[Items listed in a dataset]
◇ ◇ ◇ ◇ ◇

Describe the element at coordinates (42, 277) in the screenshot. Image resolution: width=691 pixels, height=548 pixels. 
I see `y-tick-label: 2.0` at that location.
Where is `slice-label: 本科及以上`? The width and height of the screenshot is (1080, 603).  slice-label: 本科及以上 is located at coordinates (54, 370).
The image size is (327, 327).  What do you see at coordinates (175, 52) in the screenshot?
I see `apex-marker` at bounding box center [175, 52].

◇ ◇ ◇ ◇ ◇

Locate each line in the rows above that contains the word "screenshot", matching case, and copy those lines out.

Describe the element at coordinates (42, 277) in the screenshot. Image resolution: width=691 pixels, height=548 pixels. 
Where is `slice-label: 本科及以上`? The width and height of the screenshot is (1080, 603).  slice-label: 本科及以上 is located at coordinates (54, 370).
The image size is (327, 327).  What do you see at coordinates (175, 52) in the screenshot?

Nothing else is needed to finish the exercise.